DEV Community

Cover image for Deadlocks in Go: The Silent Production Killer
Serif COLAKEL
Serif COLAKEL

Posted on

Deadlocks in Go: The Silent Production Killer

“The health check is passing, CPU is idling at 2%, memory is flat… but the API is timing out.”

If you’ve managed Go services in production, you know this sinking feeling. Crashes are loud; they give you a panic log and a reboot. Deadlocks are silent. They don't trigger standard error rate alerts until the upstream clients start timing out. They are the "Ghost Ships" of concurrency bugs.

In this deep dive, we’re moving past the textbook definitions. We are going to look at how deadlocks actually manifest in real backends, how to debug a frozen process without killing it, and how to design systems that refuse to freeze.


🧠 Why the Runtime Doesn't Save You

You might know that the Go runtime has a built-in deadlock detector. You’ve seen it in main.go scripts:

fatal error: all goroutines are asleep - deadlock!

Enter fullscreen mode Exit fullscreen mode

Here is the harsh reality: You will almost never see this error in a production web server.

Why?

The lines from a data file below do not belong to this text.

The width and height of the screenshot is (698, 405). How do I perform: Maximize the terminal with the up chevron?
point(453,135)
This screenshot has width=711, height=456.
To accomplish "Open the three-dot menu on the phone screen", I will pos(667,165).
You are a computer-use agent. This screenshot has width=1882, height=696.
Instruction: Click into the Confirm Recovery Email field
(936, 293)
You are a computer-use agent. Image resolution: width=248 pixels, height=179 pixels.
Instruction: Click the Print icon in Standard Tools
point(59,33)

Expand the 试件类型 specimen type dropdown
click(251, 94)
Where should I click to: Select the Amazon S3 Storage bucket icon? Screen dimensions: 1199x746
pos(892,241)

Because the deadlock detector only triggers when every single goroutine is asleep. In a real application (like a Gin or Echo server, or a Kafka consumer), there is always some goroutine running—network pollers, signal handlers, or background metric exporters.

As long as one goroutine is awake, the runtime assumes everything is fine, even if your critical business logic is stuck in a permanent mutex embrace.


🧨 Real-World Deadlock Scenarios

Let's look at how we actually break things in production.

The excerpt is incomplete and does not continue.